The ‘norm’ of online communication keeps getting more sophisticated (and more expensive, in terms of time if nothing else), yet very few are bragging about how much cash is coming in.
Sure you can capture all kinds of cool data, but in terms of actual revenue, online is more like advertising than direct marketing. Sooner or later, as the novelty begins to fade, people are bound to start wondering, ‘what’s the real ROI?’”
Who ever said videos were supposed to bring in dollars?
Yet this guy is considered a "professional" fundraising expert. Actually, Willis Turner is an ace copywriter. Problem is, the whole of "push" marketing, of which direct mail is the media and copywriting is the art form, is dying. Not because Mr. Turner isn't good at his craft . . . he may well be one of the best, but it doesn't matter if the media is dying.
I am certain in 1915, there were tens of thousands of blacksmiths in those livery stables who were true craftsmen.
But for him and others to carp from the sidelines that videos don't bring in dollars is like saying auto-mobiles in 1915 made noise and could get stuck in the mud, whereas a horse . . .
And what is our transportation mode of choice today?

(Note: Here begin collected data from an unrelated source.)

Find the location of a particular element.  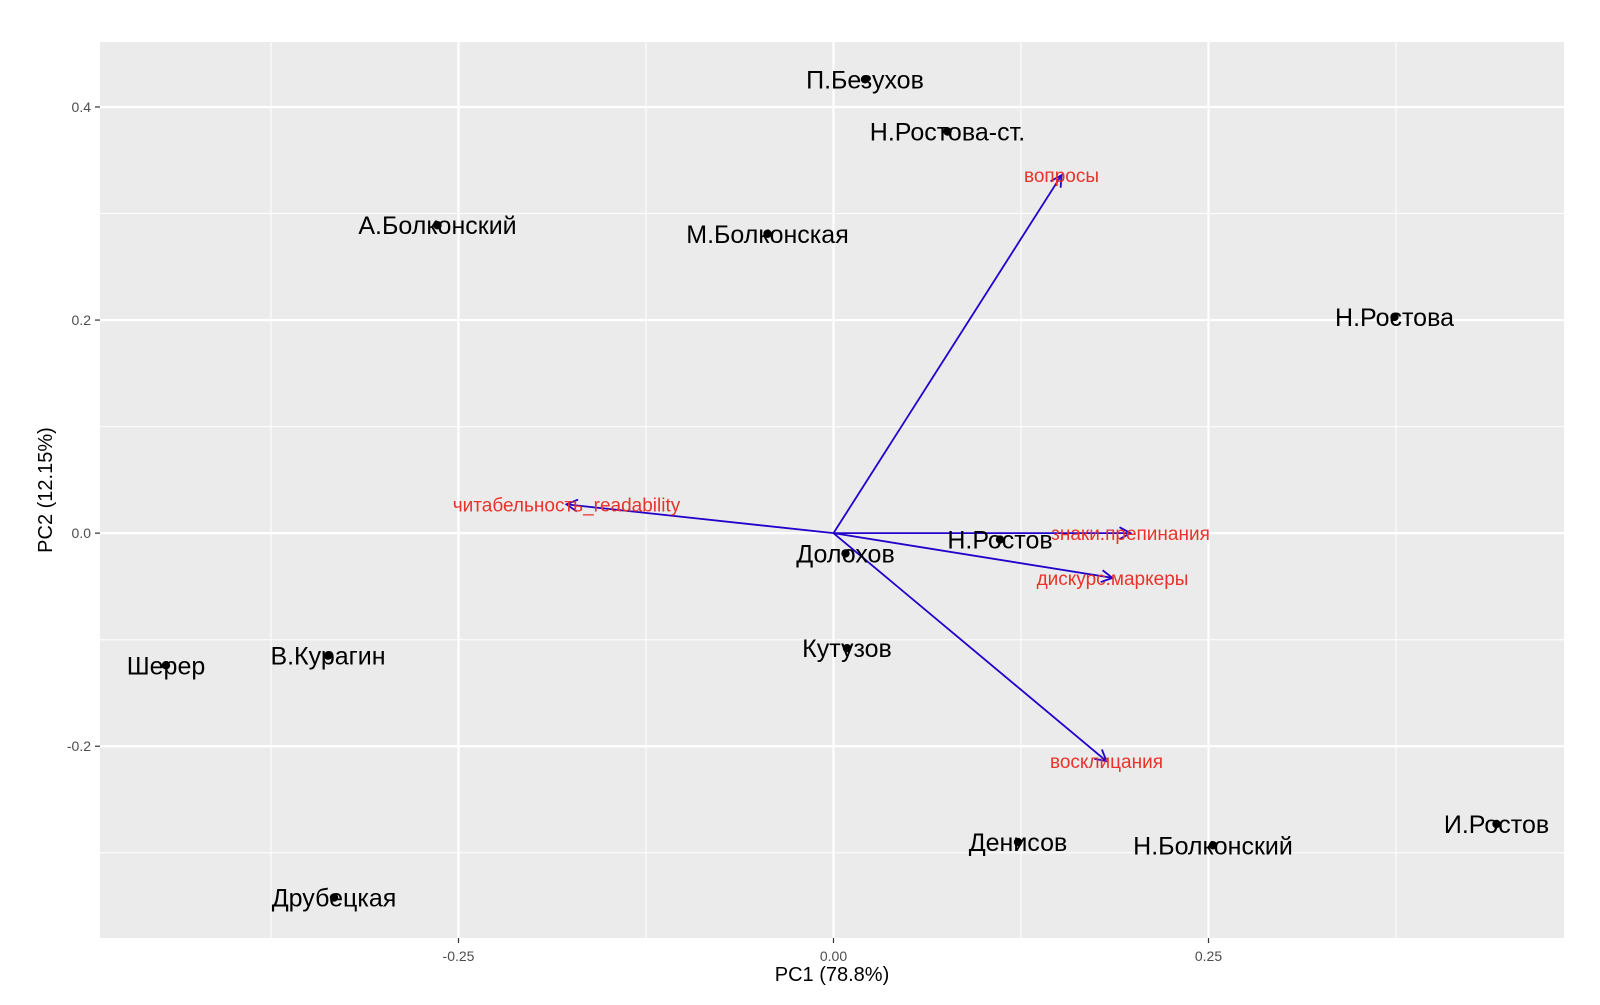

point-label: Кутузов is located at coordinates (847, 649).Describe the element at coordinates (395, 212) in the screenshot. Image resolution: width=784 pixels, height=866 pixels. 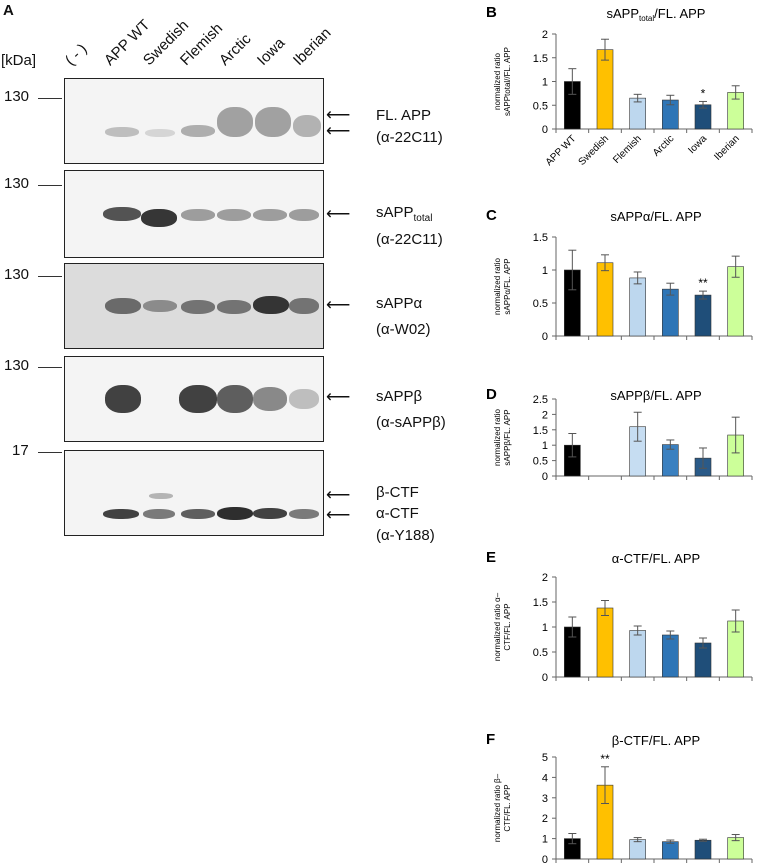
I see `blot-label-sapp-main: sAPP` at that location.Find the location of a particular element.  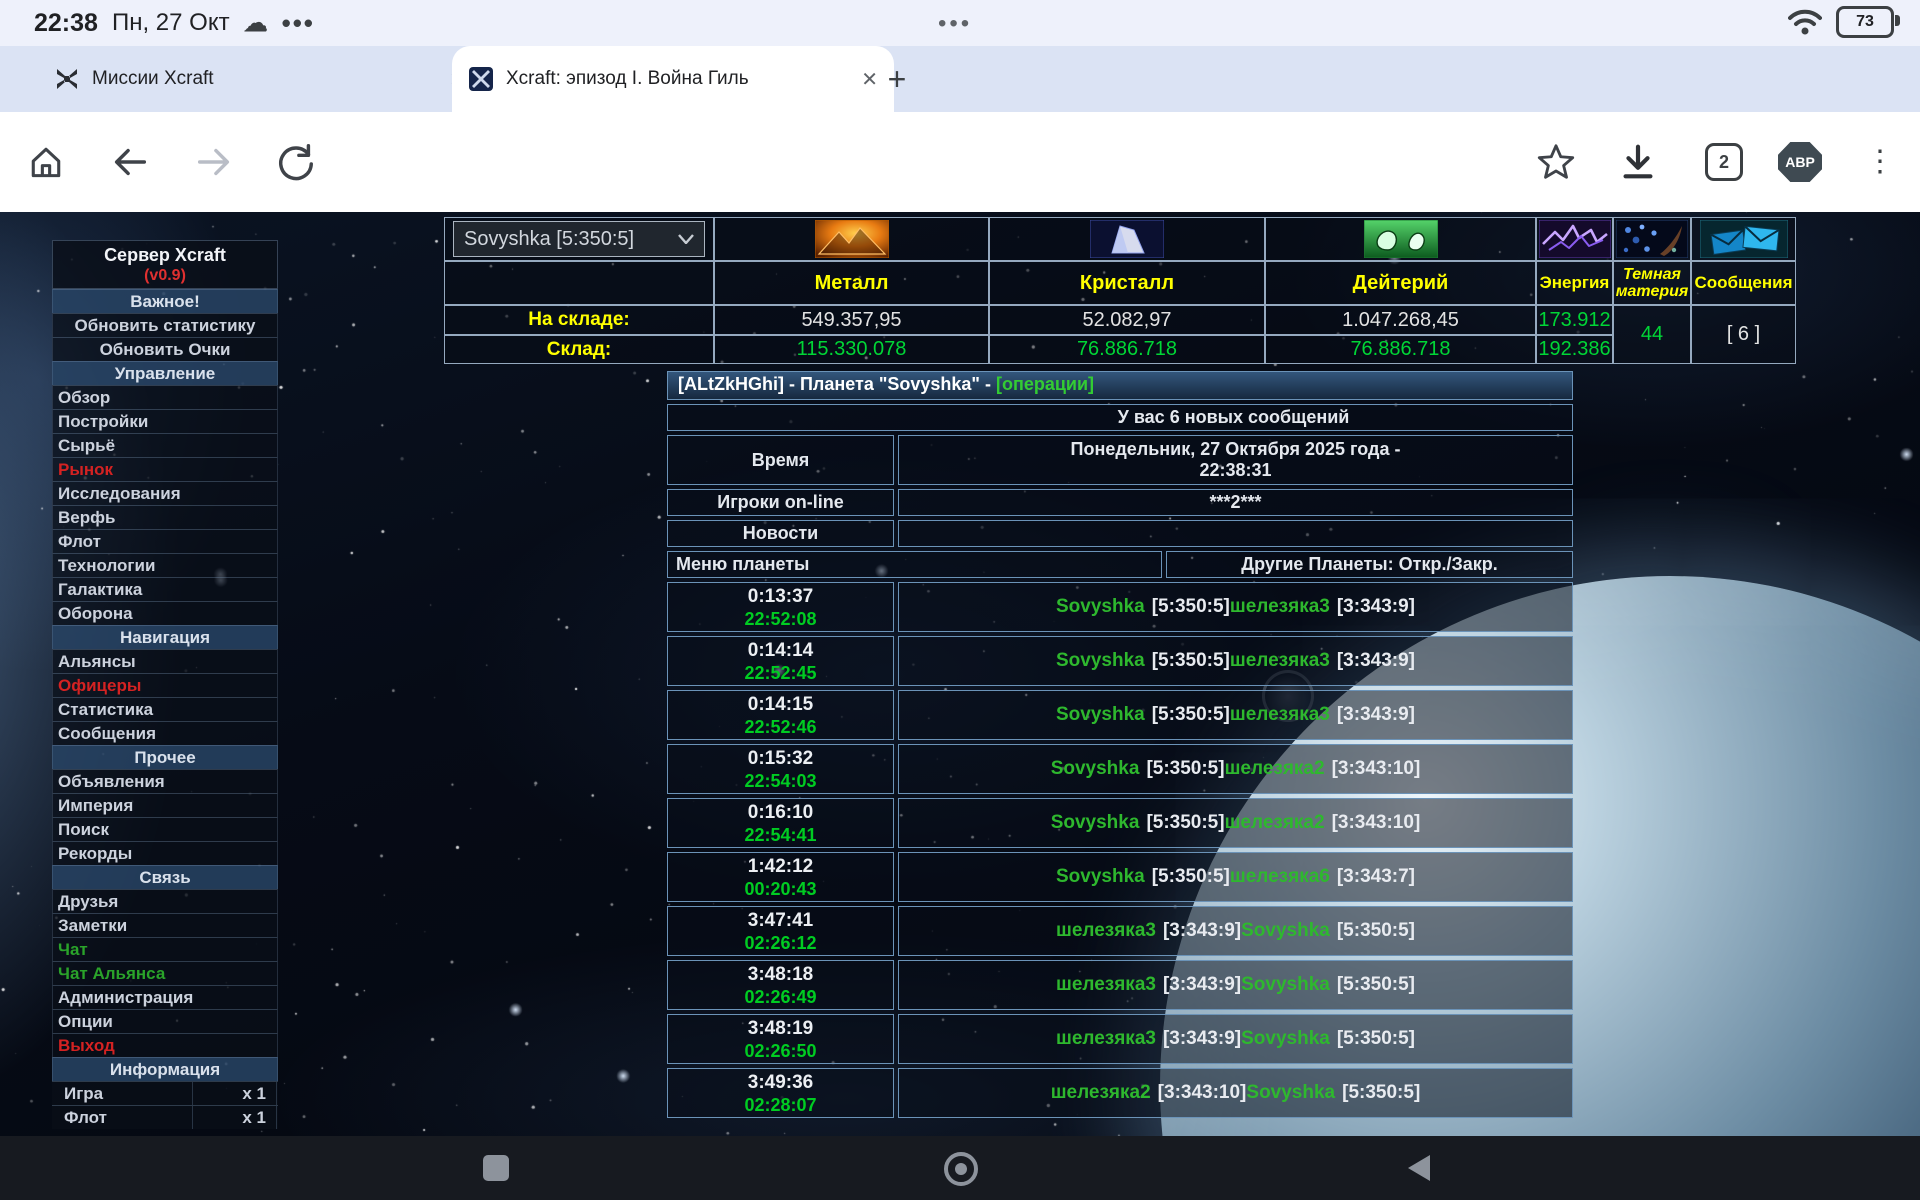

fleet-duration: 3:48:18 is located at coordinates (780, 974).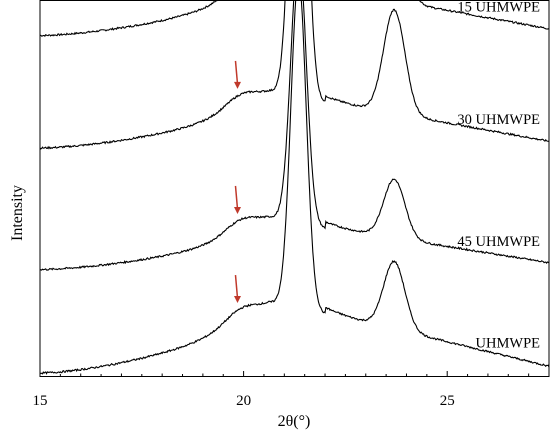  Describe the element at coordinates (18, 213) in the screenshot. I see `y-axis-label: Intensity` at that location.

Seriously, can you imagine Mr. Turner’s thinking and attitude in the commercial world where companies like Proctor and Gamble, Ford Motor Co., and many others have already figured out that "push" marketing is fading and they need to start using online media (of which video is huge) to connect with their prospective customers?
Young ‘uns just laugh at these arguments. In fact, they do something even worse . . . they quit paying attention. The media and marketing game is over and nearly everyone under 55 understands that just like the phone book, direct mail as a viable fundraising art and media is heading into the pages of history. It’s not an “if,” it’s a “when.”
Are you expecting the auto-mobiles of 1915 to be the automobiles of 2013 overnight or you won't move? And that this transformation to 100% online fundraising is going to come fully birthed with all the whitepapers and scholarly studies done for you or you won't shift?
Do you really think you have that kind of time?
If that is where you are at, I would say that the uneducated livery stable owner in 1915 who put in the gas pump to hedge his bets on the newfangled auto-mobile was way ahead of you.
I started this post off by saying that I "get it" that the next few years will make you schizophrenic – managing dual programs. It can't be helped as we are in a crossover time . . . but the public has already spoken; vertical "push" marketing is dying. Relationship-based horizontal marketing driven by the digital, interactive Internet is your future.